Netflix Engineering is always looking for security, ergonomic, and efficiency improvements; and this extends to authorization tools. While experimenting with Zanzibar approaches to authorization, Netflix found SpiceDB and used it to build a prototype for experimentation. The prototype uncovered trade-offs required to implement Attribute-Based Access Control (ABAC) in SpiceDB, which made it poorly suited for Netflix’s core requirements for application identities. To address the shortcomings, the authorization team at Netflix sponsored work to add ABAC support to SpiceDB.
For a technical overview of the Caveats feature design process, read the blog post announcing the collaboration.
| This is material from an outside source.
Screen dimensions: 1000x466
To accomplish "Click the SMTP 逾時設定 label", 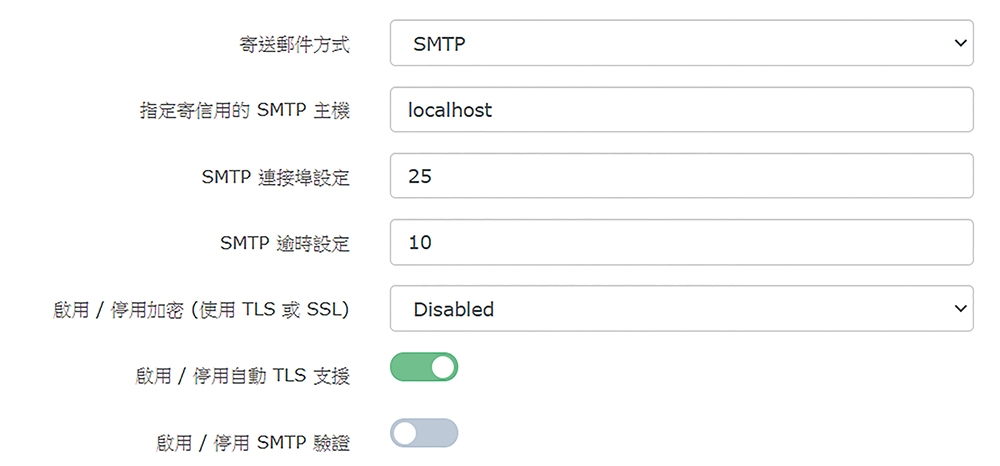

Sponsored Open Source Feature Development
With Netflix’s support, the AuthZed team pondered a Zanzibar-native approach to Attribute-Based Access Control. The requirements were captured and published as the caveated relationships proposal on GitHub for feedback from the SpiceDB community. The community’s excitement and interest became apparent through comments, reactions, and conversations on the AuthZed Discord server. Clearly, Netflix wasn’t the only one facing challenges when reconciling SpiceDB with policy-based approaches, so Netflix decided to help! By sponsoring the project, Netflix was able to help AuthZed prioritize engineering effort and accelerate adding the Caveats feature to SpiceDB.
SpiceDB Caveats
SpiceDB Caveats allows Netflix to specify authorization policy to include system attributes. Instead of requiring the entire state of the authorization world to be persisted as relations, a system can have both relations and identity attributes used at authorization check time.
Outcome
Netflix and AuthZed are both excited about the collaboration’s outcome. Netflix can employ another authorization tool and SpiceDB users have another option to perform rich authorization checks. Bridging the gap between policy based authorization and ReBAC is a powerful paradigm that is already benefiting companies looking to Zanzibar-based implementations for modernizing their authorization stack.